## [ASSIGNED TASK]
Work out how many lines in the material beneath contain "Select". Give only that number.

╭──

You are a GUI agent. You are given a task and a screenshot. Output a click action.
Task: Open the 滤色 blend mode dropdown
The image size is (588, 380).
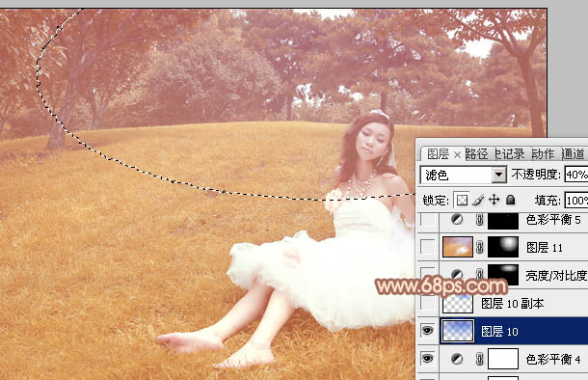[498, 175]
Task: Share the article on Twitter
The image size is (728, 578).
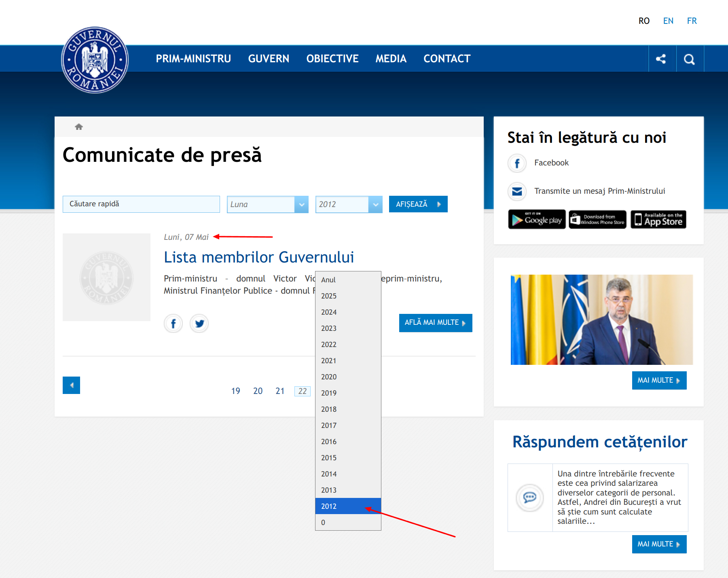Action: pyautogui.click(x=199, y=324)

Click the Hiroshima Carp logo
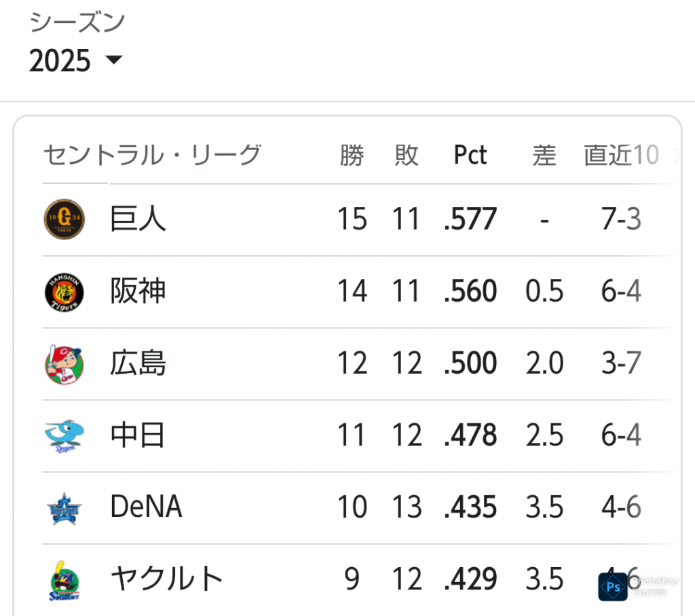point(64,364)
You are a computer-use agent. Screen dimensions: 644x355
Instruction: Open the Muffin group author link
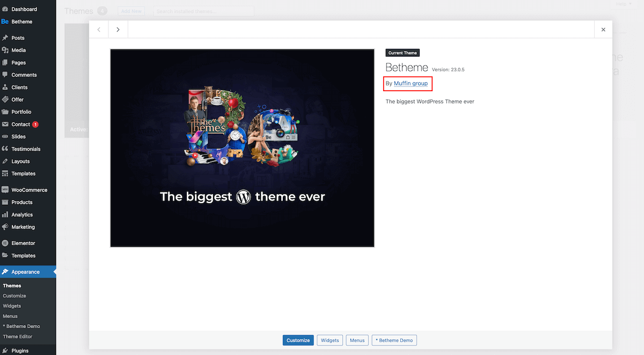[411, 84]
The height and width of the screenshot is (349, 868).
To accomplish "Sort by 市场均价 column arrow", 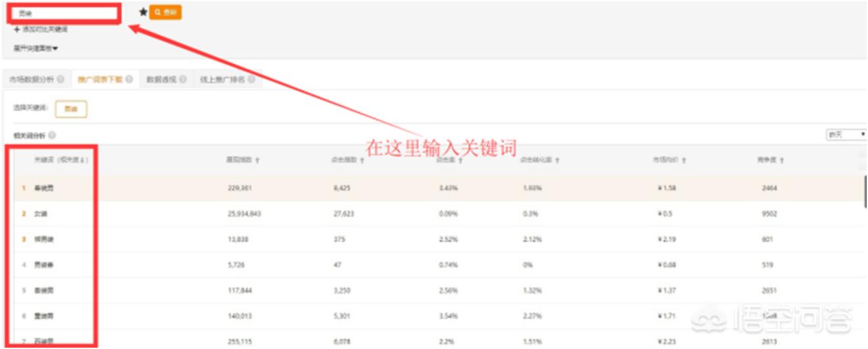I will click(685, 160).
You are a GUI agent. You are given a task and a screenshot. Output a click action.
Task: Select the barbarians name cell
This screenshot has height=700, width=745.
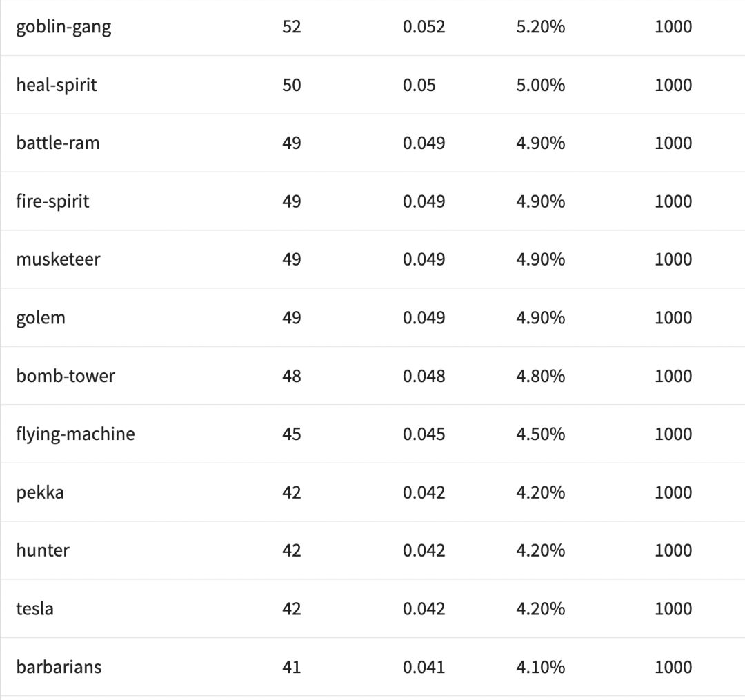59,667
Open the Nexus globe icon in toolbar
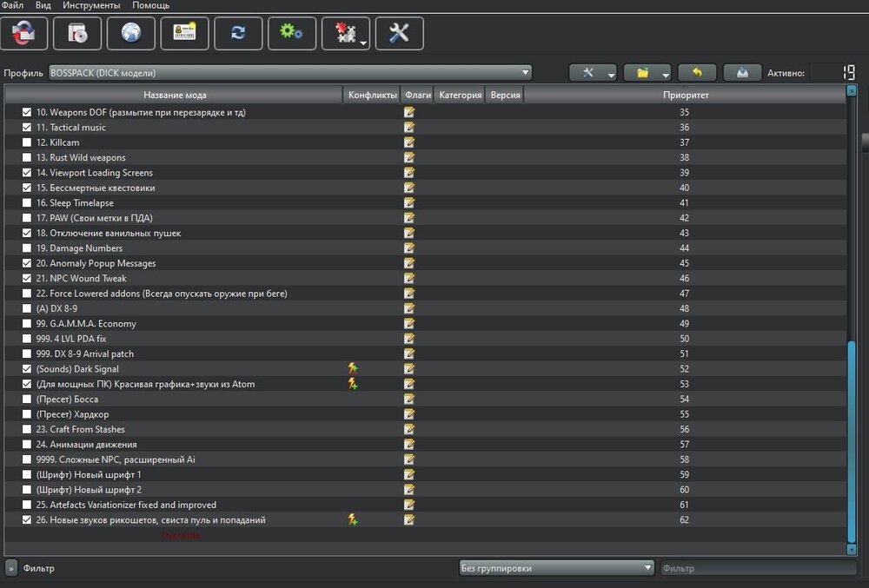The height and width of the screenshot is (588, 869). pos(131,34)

╰──
╭──

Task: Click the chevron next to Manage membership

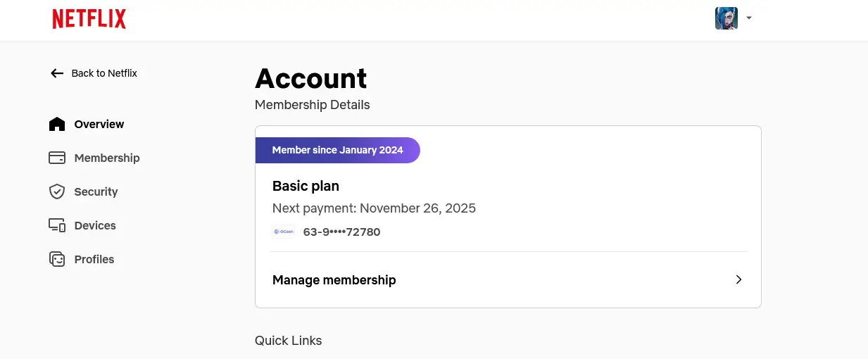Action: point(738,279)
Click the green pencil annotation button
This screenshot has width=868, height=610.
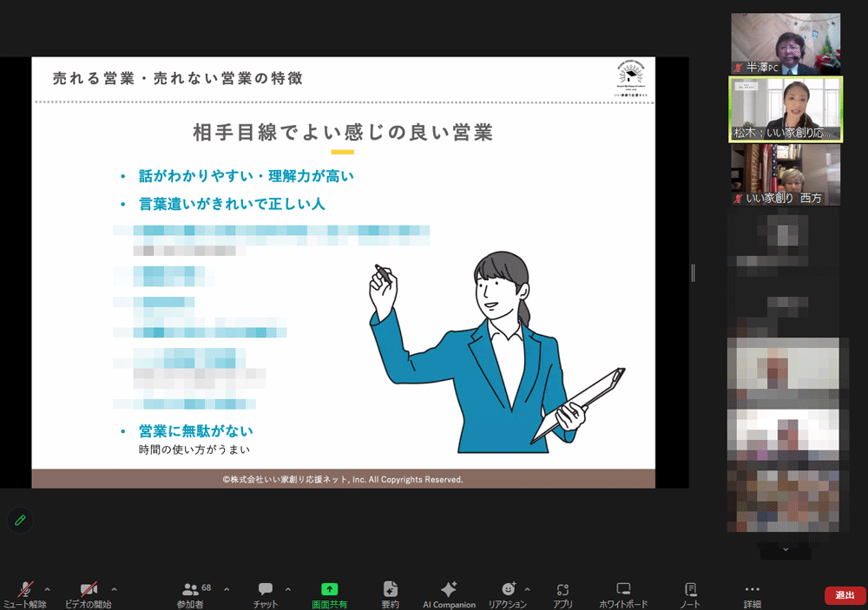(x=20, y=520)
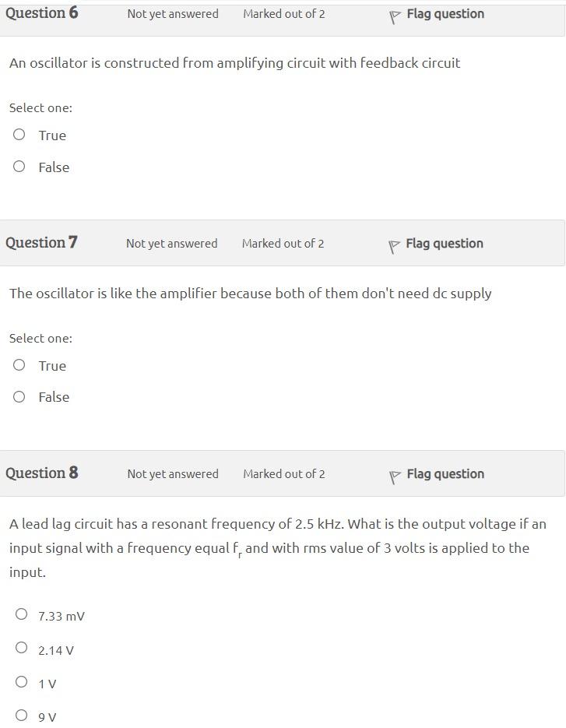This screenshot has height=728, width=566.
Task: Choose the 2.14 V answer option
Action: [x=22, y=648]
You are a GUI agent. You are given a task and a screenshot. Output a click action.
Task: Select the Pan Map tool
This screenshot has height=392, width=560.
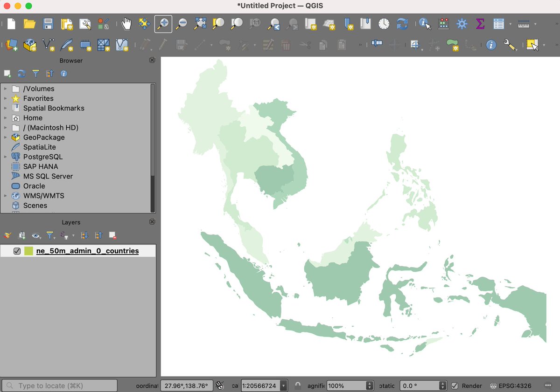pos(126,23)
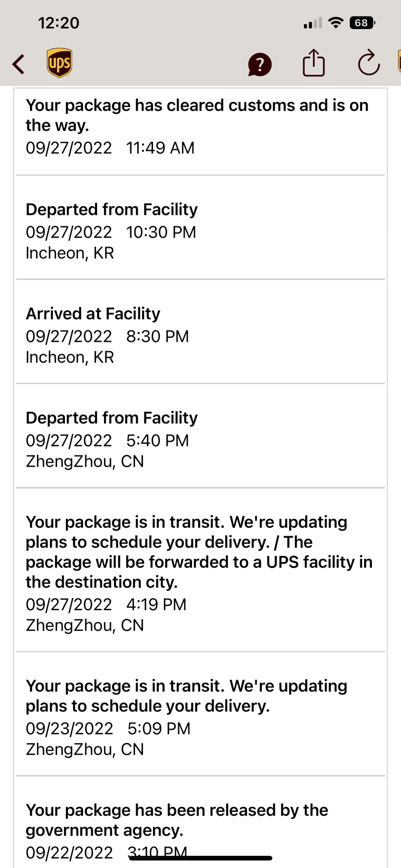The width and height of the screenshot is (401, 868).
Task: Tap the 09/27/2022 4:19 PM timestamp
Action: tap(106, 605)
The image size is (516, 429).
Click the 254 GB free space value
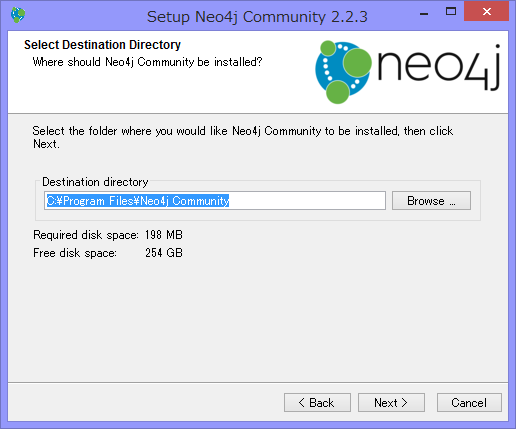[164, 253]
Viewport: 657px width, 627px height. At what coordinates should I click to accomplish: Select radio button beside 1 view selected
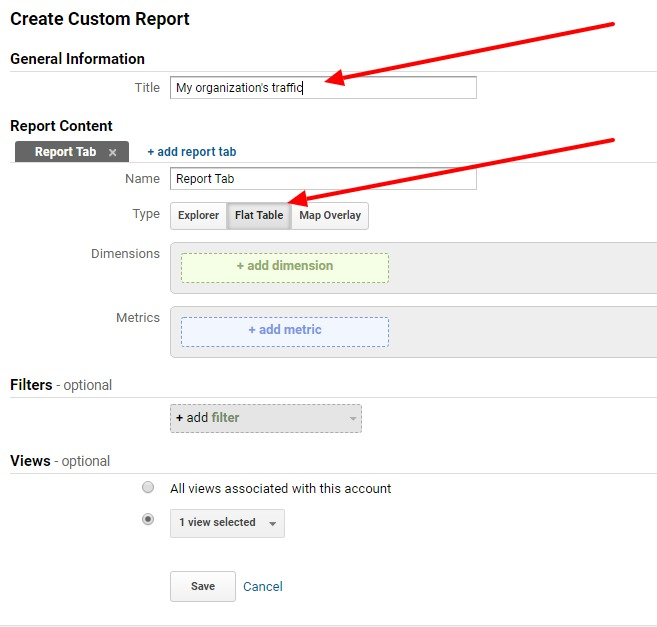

╰──

## [YOUR SOLUTION]
3